# [Material provided]
^^^^^^^^^^^^^^^^

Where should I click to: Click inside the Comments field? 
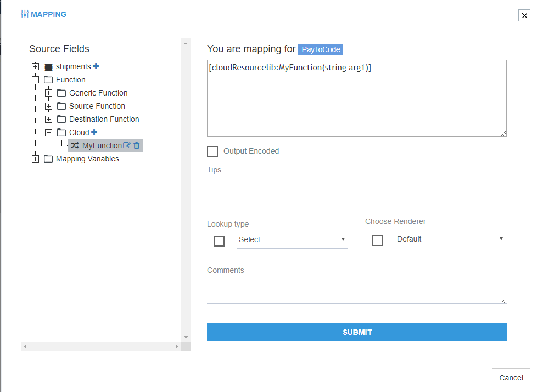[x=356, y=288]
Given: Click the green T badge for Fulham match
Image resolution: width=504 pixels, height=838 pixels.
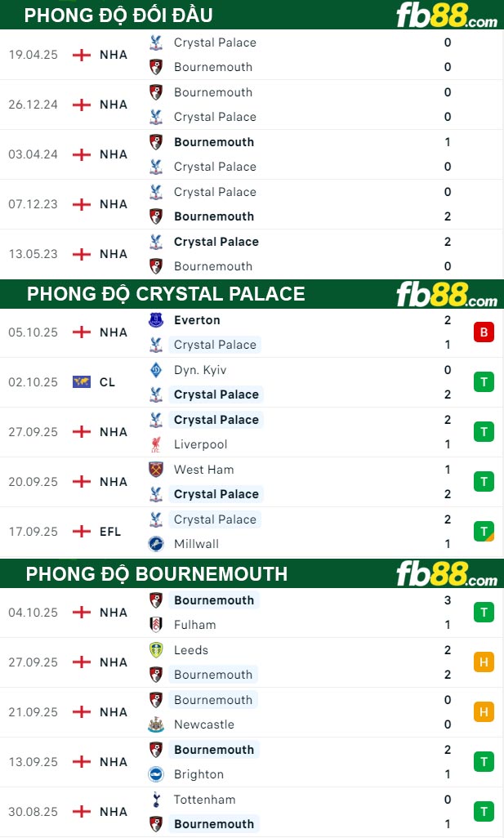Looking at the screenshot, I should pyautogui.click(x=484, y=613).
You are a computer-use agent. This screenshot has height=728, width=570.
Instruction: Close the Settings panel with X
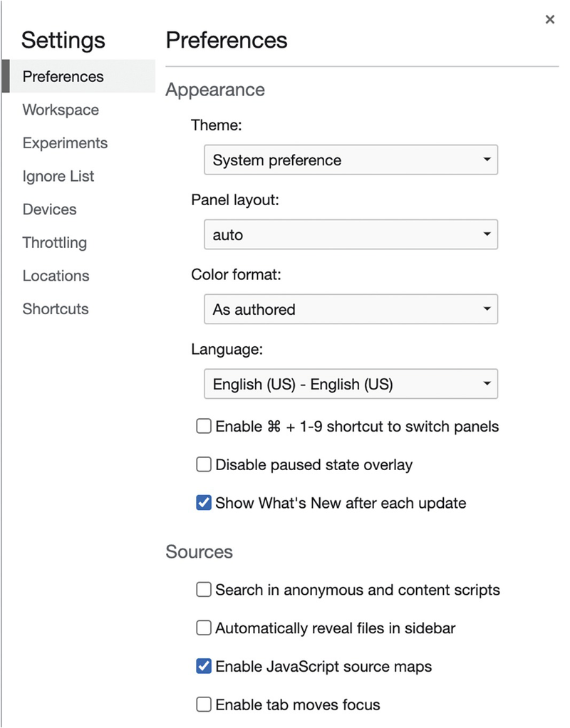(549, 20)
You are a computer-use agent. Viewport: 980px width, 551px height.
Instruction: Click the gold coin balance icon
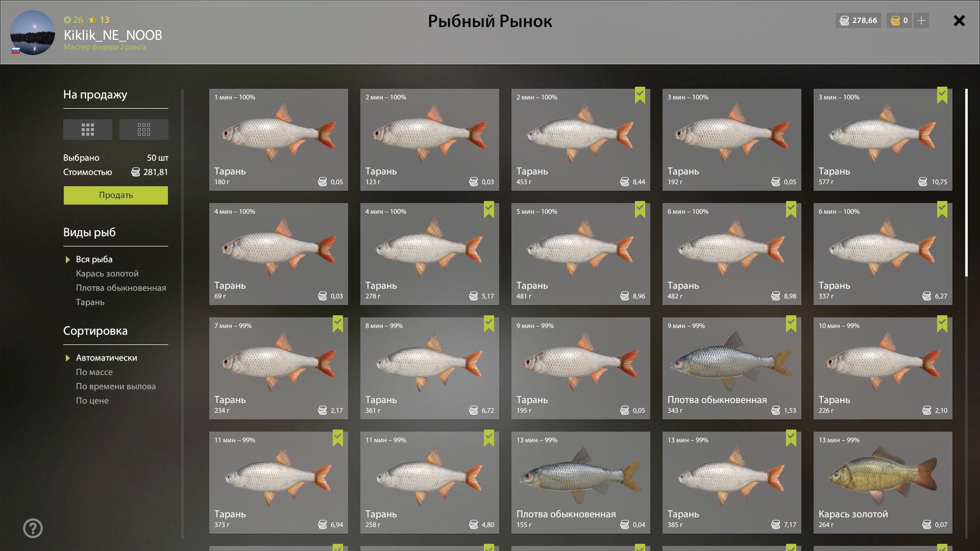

^^^^^^^^^^^^^^^^

# [How to complete this task]
Among the lines of the listing above, which ones contain the word "computer"? Show them.

# [Task solution]
You are a computer-use agent. This screenshot has height=728, width=570.
You are a computer-use agent. Viewport: 980px width, 551px height.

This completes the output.